Фрагмент документа —
※
Наши далекие предки лучше нас знали «военную теорию» (мне не по душе термин «военное искусство»: война и искусство – вещи плохо сочетаемые). Современные потомки великих воинов, алан, носящие их имя, допустили столько ошибок во время недавних событий по обе стороны перевала…

Аланы разработали свою контр-армадиллию, ту тактику, что вместе с остальными приемами помогла им пройти с боями по всей Европе и Северной Африке. «Аланское кольцо». Суть его состояла в том, чтобы продвигаться по возможности двумя рядами при одновременной высылке вестовых, чтобы при опасности быстро разомкнуть ряды и также быстро сомкнуть их в круг из бричек и повозок, через которые вражеская конница пройти уже не могла. Сами же оборонявшиеся делали внезапные вылазки, быстро разомкнув круг, и делали это с таким умением, что не только обращали в бегство силы нападающих, но и пополняли свои обозы тягловой силой и провизией. Европейцы дали этому приему настолько меткое название, что оно прижилось и отмечается до сих пор – не только в отдельных монографиях, но и в некоторых учебниках по средневековой истории. А также и современной истории, ибо англо-бурская война проходила в начале прошлого столетия.

«А при чем тут англо-бурская война»? – удивится читатель. А притом, что англичане привезли «аланское кольцо» в Южную Африку… В ЮАР есть город с трудно произносимым названием – Питермаритцбург, неподалеку от Дурбана, второго по индустриальной мощи города в этой стране. Пмб (так коротко обозначают этот город) является столицей обширной провинции Ква-Зулу Натал, где проходили основные события той войны. Так вот, в Историческом музее этого края находится просторный зал, в котором много разнообразного вооружения и с несколько дюжин больших железных бричек, расположенных по кругу, с солдатами-манекенами в центре и небольшими короткоствольными пушками между этими военно-транспортными средствами. А рядом – надпись большими буквами: «Так использовали англичане тактику «аланского кольца» в войне с бурами».
※
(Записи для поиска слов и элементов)
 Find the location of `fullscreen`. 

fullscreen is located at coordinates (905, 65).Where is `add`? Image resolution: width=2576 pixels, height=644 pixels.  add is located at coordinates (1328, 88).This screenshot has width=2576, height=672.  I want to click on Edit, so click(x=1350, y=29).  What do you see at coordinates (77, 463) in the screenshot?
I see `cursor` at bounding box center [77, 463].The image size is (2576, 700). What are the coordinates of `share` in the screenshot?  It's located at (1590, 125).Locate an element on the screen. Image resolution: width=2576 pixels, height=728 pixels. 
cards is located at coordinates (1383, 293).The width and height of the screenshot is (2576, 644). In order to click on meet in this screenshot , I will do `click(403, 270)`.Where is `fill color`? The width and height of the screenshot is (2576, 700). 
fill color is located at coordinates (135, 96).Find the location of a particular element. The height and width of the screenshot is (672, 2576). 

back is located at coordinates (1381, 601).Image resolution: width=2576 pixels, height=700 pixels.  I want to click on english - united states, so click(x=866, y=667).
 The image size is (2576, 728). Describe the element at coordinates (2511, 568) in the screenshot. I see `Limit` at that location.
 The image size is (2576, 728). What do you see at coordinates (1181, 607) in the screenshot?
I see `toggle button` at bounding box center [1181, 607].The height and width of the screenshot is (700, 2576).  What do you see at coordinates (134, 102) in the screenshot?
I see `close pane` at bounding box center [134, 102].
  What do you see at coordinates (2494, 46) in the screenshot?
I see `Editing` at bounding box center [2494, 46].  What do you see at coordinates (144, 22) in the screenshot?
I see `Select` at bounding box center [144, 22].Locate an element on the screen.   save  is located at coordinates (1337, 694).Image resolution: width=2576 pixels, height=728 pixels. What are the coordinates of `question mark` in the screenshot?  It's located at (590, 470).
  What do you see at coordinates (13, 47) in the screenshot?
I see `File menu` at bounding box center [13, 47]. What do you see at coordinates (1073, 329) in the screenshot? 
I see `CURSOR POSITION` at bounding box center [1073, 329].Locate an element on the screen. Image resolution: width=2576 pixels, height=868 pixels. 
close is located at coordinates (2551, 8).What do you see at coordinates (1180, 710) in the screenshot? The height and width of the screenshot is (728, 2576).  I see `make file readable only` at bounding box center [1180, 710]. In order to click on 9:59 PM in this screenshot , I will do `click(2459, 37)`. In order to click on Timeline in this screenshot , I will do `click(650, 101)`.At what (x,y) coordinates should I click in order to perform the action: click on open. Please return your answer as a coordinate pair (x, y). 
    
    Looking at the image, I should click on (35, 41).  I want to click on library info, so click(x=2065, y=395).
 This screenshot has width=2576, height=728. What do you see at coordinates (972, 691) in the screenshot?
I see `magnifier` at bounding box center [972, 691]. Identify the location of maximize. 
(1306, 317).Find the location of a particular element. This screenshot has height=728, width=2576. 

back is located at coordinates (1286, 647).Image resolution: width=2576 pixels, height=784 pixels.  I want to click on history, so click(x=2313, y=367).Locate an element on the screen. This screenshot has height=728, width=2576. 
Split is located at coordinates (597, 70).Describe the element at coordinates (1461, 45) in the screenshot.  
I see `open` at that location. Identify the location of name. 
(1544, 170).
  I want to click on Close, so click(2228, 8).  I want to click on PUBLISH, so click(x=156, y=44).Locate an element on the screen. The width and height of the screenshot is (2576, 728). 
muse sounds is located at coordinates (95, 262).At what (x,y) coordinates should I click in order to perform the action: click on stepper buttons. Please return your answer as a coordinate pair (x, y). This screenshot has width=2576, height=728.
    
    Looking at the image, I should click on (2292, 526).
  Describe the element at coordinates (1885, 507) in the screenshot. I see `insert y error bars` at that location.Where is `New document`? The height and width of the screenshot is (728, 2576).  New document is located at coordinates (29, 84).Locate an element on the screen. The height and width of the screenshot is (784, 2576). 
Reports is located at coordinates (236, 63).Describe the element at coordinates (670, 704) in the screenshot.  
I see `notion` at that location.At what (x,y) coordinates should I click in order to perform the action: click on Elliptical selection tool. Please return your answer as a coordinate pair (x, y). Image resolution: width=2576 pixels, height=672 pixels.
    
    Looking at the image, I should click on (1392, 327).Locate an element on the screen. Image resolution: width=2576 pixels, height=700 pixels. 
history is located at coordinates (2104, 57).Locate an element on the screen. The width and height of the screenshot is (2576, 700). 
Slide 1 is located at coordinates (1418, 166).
※
Условие задания — Продолжите приведенный выше фрагмент о тактике «аланского кольца», начав сразу после его последнего предложения.

Ответ к заданию —
Европейцы переняли эту тактику, как и «Монт-Форт» («Гора-Крепость»), «Фалс рекуа» («Ложное отступление»), «Ретро атак» («Обратная атака») и некоторые виды вооружений, у алан. Вообще, тема – аланские заимствования в Европе – должна быть интересной: в одном только испанском языке имеется более десятка слов с корнем «алан», в основном, военного характера. Продолжить бы изыскания В.И. Абаева, который так тонко уловил «осетинские изоглоссы» в европейских языках в своей известной книге с одноименным названием.

После такой находки мне как-то легче стало и на юге Африки. Как и в Западной Европе, где мне всегда хочется воскликнуть: «Здесь аланский дух, здесь Аланией пахнет»… А в Северной Африке я арабам иногда напоминал: «Вы живете здесь дольше нас, а мы – раньше вас»! В раннем средневековье целых 105 лет здесь хозяевами были алано-вандалы, отобравшие этот благодатный край у Римской Империи… вместе с его золотом.

– Отобрали! Аx, вы же разбойники, – парировали некоторые.

– А разве не так же приобреталось золото другими? один только Цезарь его вывозил тоннами и, в том числе, в виде царских корон; а что было с теми головами, с которых сняли короны, нетрудно представить. И еще, а вы то сами как сюда попали, пригласили что ли?

И на том мирно расходились.

Прошу уважаемого читателя вернуться обратно в город с трудным названием Пмб. Для меня оно не трудно: я часто провожу там свой отпуск, слушая лекции по теологии в местном университете «Натал». Но вернемся не на лекции по теологии, а в музей, теперь Литературный.

И опять интересно – Литературный музей Алана Патона находится на территории университета. Как же не зайти в такой музей человеку, которого слово «алан» за границей приводит в трепет, а тут – известный писатель. «Может, он что-нибудь написал об аланах», – мелькнуло в голове. Посетил музей несколько раз, прочел биографию писателя, отдельные фрагменты его произведений, но об аланах ни слуха, ни духа. Имя Алан сюда попало вместе с европейцами, оно довольно распространено среди знатных людей, тех, чьими именами названы разные организации, спортивные клубы. И это не только здесь, в Америке тоже; несколько лет назад один сеньор по имени Алан стал даже президентом в республике Перу.

Это имя на западе так же популярно, как у нас западные, такие как Артур, Альберт… или восточные – Аслан, Тамерлан и другие. Родители хотят видеть своих чад царями, завоевателями – как жаль, что не философами и, тем более, не пророками.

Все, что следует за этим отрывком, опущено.